• **EXCERPTED DATA**:
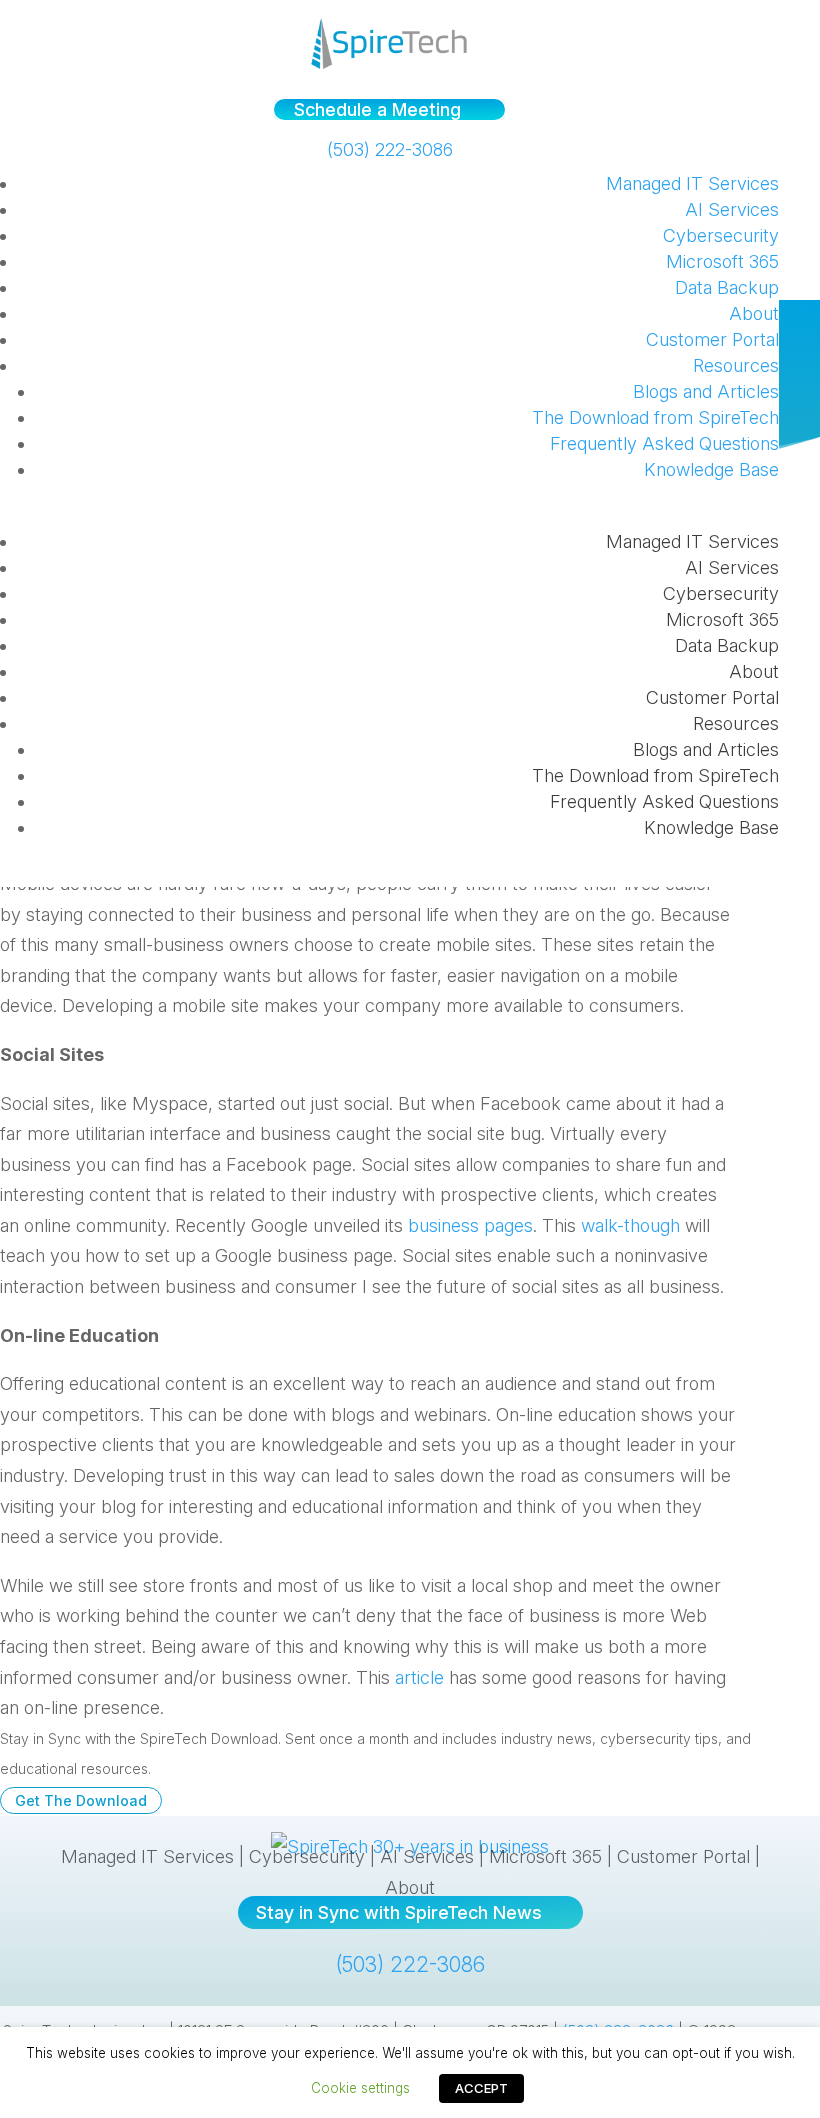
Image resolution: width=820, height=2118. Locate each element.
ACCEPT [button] (481, 2088)
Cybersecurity (721, 235)
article (419, 1677)
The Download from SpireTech (655, 417)
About (754, 313)
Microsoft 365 (722, 261)
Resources (736, 365)
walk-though (630, 1225)
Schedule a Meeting (377, 109)
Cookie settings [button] (360, 2088)
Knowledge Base (711, 469)
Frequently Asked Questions (664, 443)
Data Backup (727, 287)
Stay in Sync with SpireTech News (399, 1912)
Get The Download (81, 1800)
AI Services (732, 209)
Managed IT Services (692, 183)
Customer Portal (712, 339)
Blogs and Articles (706, 391)
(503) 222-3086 (390, 149)
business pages (470, 1225)
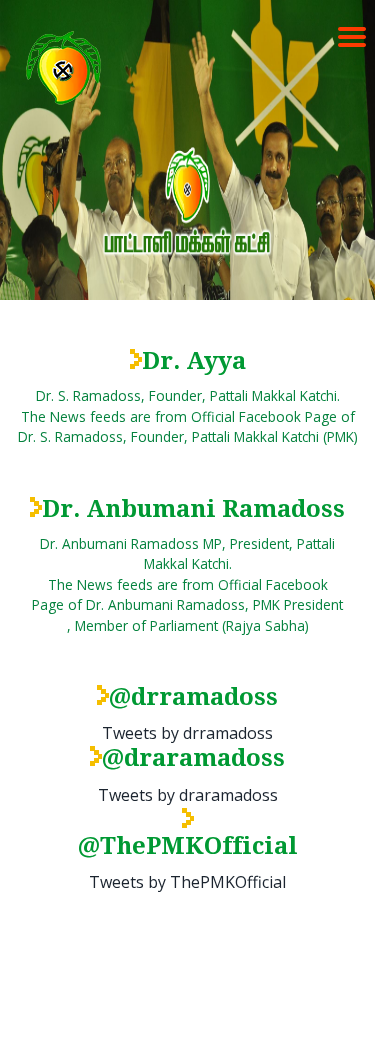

• **DESCRIPTION OF THE TASK**:
The data above is to be printed exactly, all of it, except for the pictures.

• **RESULT OF THIS EXERCISE**:
Image resolution: width=820, height=2118. Locate each element.
ACCEPT [button] (481, 2088)
Cybersecurity (721, 235)
article (419, 1677)
The Download from SpireTech (655, 417)
About (754, 313)
Microsoft 365 (722, 261)
Resources (736, 365)
walk-though (630, 1225)
Schedule a Meeting (377, 109)
Cookie settings [button] (360, 2088)
Knowledge Base (711, 469)
Frequently Asked Questions (664, 443)
Data Backup (727, 287)
Stay in Sync with SpireTech News (399, 1912)
Get The Download (81, 1800)
AI Services (732, 209)
Managed IT Services (692, 183)
Customer Portal (712, 339)
Blogs and Articles (706, 391)
(503) 222-3086 (390, 149)
business pages (470, 1225)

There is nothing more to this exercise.